## Excerpted records
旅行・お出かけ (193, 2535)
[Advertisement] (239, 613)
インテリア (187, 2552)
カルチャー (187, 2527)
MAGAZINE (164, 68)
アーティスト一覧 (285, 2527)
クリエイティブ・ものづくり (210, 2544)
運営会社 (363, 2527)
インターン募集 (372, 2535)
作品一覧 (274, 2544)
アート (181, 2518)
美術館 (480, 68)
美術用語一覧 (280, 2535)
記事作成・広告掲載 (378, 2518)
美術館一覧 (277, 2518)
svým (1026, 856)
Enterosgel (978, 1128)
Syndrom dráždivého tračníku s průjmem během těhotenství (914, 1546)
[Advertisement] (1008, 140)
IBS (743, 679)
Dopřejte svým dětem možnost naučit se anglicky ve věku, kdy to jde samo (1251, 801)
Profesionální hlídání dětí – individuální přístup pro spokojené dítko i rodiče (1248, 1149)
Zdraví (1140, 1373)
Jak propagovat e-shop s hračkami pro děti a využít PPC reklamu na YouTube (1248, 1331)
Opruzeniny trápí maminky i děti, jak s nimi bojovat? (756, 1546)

## Your instructions
Look through the entries and return every line where "děti" appears.

## Reply
Jak propagovat e-shop s hračkami pro děti a využít PPC reklamu na YouTube (1248, 1331)
Opruzeniny trápí maminky i děti, jak s nimi bojovat? (756, 1546)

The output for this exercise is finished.